Mazara ha nel suo D.N.A questo gene del disfacimento della memoria, di accidia, di colpevole disattenzione, di apatia generale, di indifferenza, ed è attraverso quest’ultima che si consuma uno scempio su un simbolo della città. Viene in tal modo flagellata la dignità, mortificata la storia, attraverso uno scellerato quanto irragionevole innesto di un corpo estraneo, anonimo, in quella che è tuttora la millenaria scalinata tufacea, l’acchianata naturale che conduce alla bella e caratteristica chiesetta normanna del XI secolo: Santa Maria delle Giummare o Madonna dell’Alto come viene chiamata dal popolo, fatta erigere da Giuditta D’Evreux, moglie di Ruggero D’Altavilla.

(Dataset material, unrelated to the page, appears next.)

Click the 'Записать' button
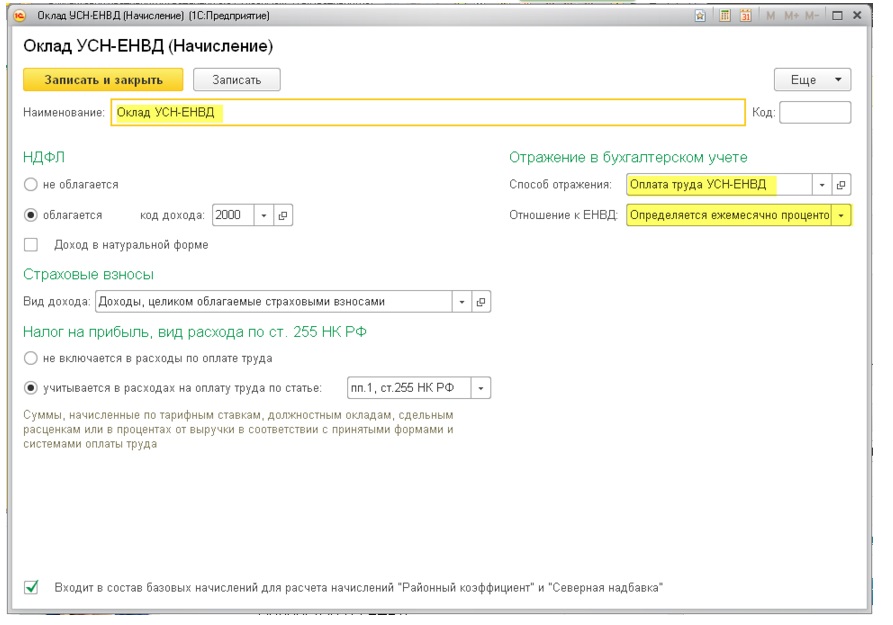Viewport: 893px width, 625px height. [236, 80]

Già contaminata da una toponomastica infelice e disattenta alla peculiarità del luogo, attraverso l’intitolazione della salita a Attilio Bertolucci, che nulla ci azzecca con la storia e la cultura della città, adesso la stessa chiesetta ha dovuto subire un’ulteriore offesa, ancor più grave, che ne deturpa la secolare bellezza.
(Foto di L.Tumbarello)
Così viene costruita, da un giorno all’altro, in piena luce, tra l’indifferenza generale, una scala in conci di tufo, di maldestra manifattura, altro che maestranze di un tempo, senza che nessuno abbia niente da ridire: la Chiesa che ne è proprietaria e custode, il Comune che ne deve dare l’autorizzazione, la Soprintendenza ai monumenti che deve vigilare. Quel corpo estraneo rappresenta la conseguenza dello scarso senso estetico della collettività accompagnato da un deficit di etica pubblica. Inoltre descrive la perdita del senso del bello, anzi sembra che la bellezza dia molto fastidio; così i monumenti vengono abbandonati all’incuria, umiliati da vicine discariche, abbandonati alle erbacce e sterpaglie. Tutto è stato consumato in presenza di una comunità apparsa in catalessi, incapace di indignarsi persino di fronte al vandalismo imperante In questa città è successo e succede! L’incuria del territorio lo ha privato di identità, ne ha cambiato la fisionomia, ha offuscato la memoria dei suoi abitanti ai quali è stata negata quel che la natura ha loro donato: la capacità di godere e meravigliarsi del bello. La bellezza del paesaggio è un patrimonio collettivo da rispettare, da accudire e da preservare, non appartenendo alla sola sensibilità di alcuni esteti ma all’intera comunità. Questo in tutte le parti tranne che a Mazara, dove le tre istituzioni tacciono,se non si compiacciono, di tale scempio.
Insieme, per le proprie responsabilità, Comune, Chiesa e Soprintendenza incarnano alla perfezione le tre scimmiette: Non vedono, non sentono, non parlano. Ma il popolo non è da meno.